Otherwise titled: The Break that I Needed
For the past couple of weeks, I have been lamenting my need for a break. And not the “grocery shopping alone” kind of break. One where I can breath deeply and have time to collect my thoughts.
Well, I got what I wished for. I had five whole hours to myself on a beach that looks like this:
And here is me, relaxing. Actual proof that I peacefully sat on the beach.

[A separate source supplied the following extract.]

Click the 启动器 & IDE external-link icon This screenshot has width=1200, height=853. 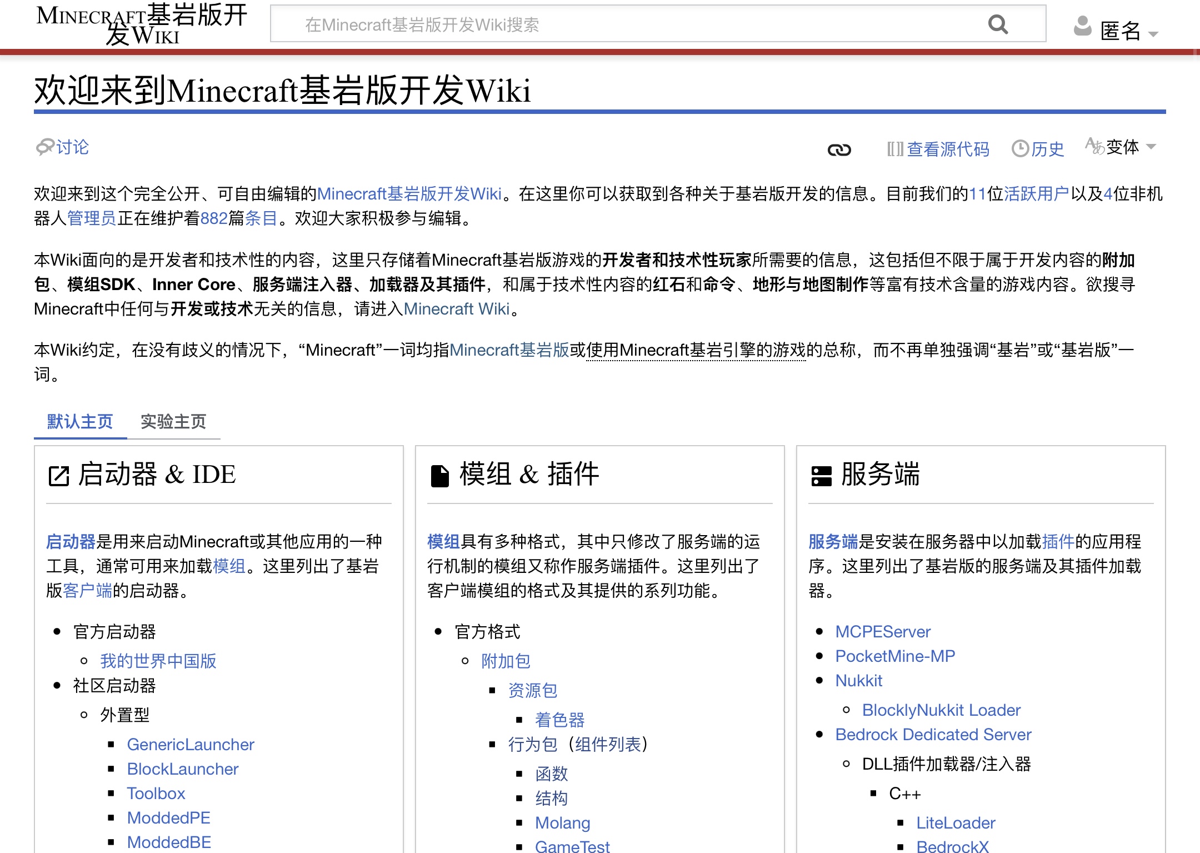click(x=59, y=476)
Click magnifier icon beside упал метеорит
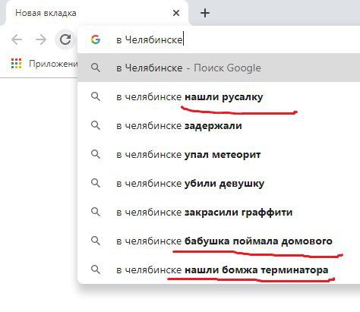This screenshot has width=360, height=312. (96, 154)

The hat was a necessary purchase due to an application
error of sunblock which I painfully discovered when I
was using a scratchy round brush to do my bangs.
Holy hell, did it hurt!
What these photos don’t show is that it was windy, and I was bundled up with a towel. (Please note that I am not complaining because I know that I would be freezing my ass off at the bus stop). It also does not show that my mind was not as peaceful as the view, no matter how hard I tried.
I really tried to let my thoughts drift through my mind, as they say in yoga. No such luck.

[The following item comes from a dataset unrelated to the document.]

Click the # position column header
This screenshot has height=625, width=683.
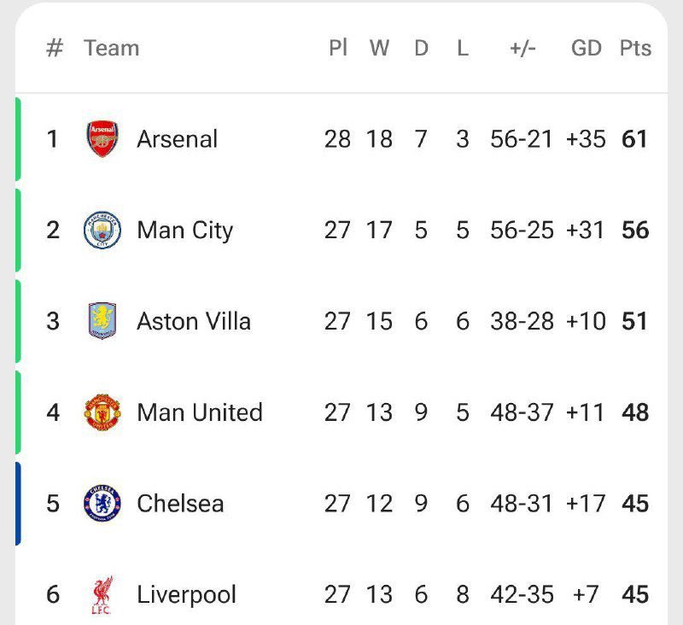coord(55,48)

At first, I was totally grossed out by the seagulls that were swarming around even though I had no food. I looked around to see what was going on, and there was a lady. *Hand feeding a seagull!*
Really?! Who does that? It was like she was basking in the attention, as I judged by her puppy dog eyes gazing at said seagull that clearly had not missed any meals.
From there, I wondered if a seagull has ever died from eating too much processed white bread and beef. Is it possible?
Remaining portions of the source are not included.